Tell us about your career path:
I started my career in sales and then marketing. I had no particular desire or interest to enter the world of finance. However, a combination of good timing a little bit of luck provided me with an opportunity to join Diageo in London, a company which I had admired for some time. I commenced as a business analyst on a temporary contract. Since then my career has followed a path encompassing a variety of roles across finance, strategy, corporate development and then out of the function into general management roles. I returned to finance about three years ago as the CFO of Blackmores.
What keeps you awake at night?
My young daughter! Apart from that, thinking about how our strategy will transform our company over the next five years and the things we need to be putting in place over the next 18 months, to ensure we are in the best position to execute on our long term strategic plans.
The CFO role has changed dramatically over the last decade, what further changes do you anticipate? Continued broadening of responsibilities beyond delivering on the core financial disciplines. This is already largely occurring but the lines between a CFO and a COO will become increasingly blurred. Further automation of finance processes beyond transaction processing will create capacity for the CFO role to become more involved in the operational management of the business.
How far out can a CFO plan, given the pace of change at present?
I think the answer is dependent on the industry sector, the structural dynamics at play and the pace of change impacting established business models. In some industries, planning five years and beyond with a high degree of confidence in future income streams, costs and returns can be relatively accurately determined.
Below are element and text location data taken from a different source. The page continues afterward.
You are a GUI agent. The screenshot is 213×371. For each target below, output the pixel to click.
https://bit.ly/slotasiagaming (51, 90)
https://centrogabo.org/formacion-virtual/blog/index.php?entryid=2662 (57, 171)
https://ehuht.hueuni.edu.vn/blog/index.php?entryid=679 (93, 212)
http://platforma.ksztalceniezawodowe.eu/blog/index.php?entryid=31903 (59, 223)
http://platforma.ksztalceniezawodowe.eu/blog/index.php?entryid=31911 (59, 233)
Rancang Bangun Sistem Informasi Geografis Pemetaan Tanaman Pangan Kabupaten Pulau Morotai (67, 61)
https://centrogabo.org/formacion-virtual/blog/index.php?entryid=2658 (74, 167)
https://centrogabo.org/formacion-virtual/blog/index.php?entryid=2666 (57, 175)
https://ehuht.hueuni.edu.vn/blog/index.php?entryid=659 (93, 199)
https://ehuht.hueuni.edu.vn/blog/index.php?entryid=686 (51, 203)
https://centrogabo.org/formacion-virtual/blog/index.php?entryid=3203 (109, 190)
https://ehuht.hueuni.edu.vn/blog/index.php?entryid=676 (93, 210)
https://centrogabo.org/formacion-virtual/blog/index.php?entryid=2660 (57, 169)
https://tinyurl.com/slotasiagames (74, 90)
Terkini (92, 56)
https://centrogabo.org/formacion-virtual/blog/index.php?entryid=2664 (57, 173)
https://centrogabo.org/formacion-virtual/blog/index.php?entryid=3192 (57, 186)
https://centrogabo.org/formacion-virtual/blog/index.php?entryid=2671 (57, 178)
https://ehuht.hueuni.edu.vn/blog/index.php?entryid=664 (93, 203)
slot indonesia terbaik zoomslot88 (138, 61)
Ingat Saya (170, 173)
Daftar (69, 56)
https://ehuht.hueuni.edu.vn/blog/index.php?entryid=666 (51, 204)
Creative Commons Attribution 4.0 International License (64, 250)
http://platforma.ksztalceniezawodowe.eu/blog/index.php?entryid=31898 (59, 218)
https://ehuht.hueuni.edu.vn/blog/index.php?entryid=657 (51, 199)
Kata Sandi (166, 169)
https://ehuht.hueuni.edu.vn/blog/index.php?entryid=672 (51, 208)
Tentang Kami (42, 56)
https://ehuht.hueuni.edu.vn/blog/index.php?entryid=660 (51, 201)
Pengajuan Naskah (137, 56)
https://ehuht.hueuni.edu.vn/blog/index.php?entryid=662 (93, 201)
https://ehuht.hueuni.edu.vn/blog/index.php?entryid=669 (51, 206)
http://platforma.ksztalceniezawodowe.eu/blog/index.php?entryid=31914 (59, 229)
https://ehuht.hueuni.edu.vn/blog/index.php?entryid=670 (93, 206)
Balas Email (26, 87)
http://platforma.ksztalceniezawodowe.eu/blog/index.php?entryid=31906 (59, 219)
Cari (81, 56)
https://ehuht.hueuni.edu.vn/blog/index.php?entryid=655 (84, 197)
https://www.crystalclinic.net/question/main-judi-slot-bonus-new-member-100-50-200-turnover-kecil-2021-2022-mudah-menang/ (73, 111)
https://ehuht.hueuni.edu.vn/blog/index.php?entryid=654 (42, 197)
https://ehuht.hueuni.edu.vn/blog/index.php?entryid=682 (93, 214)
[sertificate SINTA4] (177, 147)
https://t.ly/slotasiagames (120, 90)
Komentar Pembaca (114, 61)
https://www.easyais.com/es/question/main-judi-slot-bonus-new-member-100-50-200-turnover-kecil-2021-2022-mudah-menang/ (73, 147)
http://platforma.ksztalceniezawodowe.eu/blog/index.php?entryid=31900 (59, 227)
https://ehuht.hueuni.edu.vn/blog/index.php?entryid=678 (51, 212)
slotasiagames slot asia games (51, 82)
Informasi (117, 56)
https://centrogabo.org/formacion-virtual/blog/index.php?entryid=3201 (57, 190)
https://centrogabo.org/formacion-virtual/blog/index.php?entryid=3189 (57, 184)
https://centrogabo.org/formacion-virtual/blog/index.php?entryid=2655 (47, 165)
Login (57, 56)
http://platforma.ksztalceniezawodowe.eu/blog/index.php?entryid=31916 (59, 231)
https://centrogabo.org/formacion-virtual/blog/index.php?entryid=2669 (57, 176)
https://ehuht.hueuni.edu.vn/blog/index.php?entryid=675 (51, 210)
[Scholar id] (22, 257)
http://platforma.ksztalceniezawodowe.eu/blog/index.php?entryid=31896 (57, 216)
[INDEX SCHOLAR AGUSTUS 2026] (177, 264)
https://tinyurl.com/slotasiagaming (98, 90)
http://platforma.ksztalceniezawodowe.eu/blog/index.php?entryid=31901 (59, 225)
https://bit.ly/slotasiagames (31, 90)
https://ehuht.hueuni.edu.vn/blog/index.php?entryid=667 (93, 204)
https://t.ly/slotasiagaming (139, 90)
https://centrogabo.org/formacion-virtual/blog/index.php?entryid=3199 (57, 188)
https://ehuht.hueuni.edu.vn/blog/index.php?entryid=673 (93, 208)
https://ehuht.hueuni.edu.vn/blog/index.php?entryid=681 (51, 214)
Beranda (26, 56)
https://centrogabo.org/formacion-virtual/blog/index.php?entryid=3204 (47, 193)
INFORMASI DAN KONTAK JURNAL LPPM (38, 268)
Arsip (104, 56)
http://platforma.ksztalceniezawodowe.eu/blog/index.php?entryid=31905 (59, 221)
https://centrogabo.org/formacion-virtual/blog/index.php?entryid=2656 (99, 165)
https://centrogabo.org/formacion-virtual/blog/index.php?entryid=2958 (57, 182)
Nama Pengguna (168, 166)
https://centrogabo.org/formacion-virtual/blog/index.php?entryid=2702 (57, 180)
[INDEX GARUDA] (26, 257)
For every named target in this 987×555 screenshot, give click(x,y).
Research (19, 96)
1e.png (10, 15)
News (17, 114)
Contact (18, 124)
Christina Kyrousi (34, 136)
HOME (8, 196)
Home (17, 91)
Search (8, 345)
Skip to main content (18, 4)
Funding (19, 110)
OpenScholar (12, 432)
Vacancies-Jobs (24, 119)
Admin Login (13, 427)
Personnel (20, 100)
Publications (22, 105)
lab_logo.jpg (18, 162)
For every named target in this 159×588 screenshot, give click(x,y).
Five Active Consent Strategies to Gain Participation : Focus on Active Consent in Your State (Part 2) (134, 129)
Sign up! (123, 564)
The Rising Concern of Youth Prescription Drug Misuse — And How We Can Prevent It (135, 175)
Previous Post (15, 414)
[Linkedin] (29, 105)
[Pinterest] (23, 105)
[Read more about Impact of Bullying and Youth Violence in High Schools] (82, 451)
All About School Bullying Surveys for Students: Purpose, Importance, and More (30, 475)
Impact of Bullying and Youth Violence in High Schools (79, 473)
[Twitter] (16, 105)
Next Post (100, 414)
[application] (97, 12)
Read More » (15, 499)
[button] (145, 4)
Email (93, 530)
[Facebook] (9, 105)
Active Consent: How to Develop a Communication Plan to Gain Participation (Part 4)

However, in industries facing digital disruption, changing consumer purchasing behaviours and relatively low barriers to entry, shorter term horizons of no more than three years accompanied by a more flexible and nimble approach to adjusting these plans, is more appropriate.
FEI started its mentoring program in 2003, with six prominent chief financial officers mentoring aspiring young financial executives from outside their own companies. The program has grown significantly since then. In 2017/18 about 55 companies are involved, with 66 mentees in Sydney, Melbourne and Brisbane.
Most of the mentors are the Group CFOs of major companies; in some cases they are divisional CFOs in the largest companies or former CFOs who are now CEOs, COOs, company directors or business unit heads. The companies represented include listed entities, the Australian operations of overseas listed companies, private companies and government-owned companies. Many have been FEI mentors for several years.
The mentees are nominated by a senior executive (normally the Group CFO) of a company that supports our membership and mentoring program. These companies are usually major companies in Australia.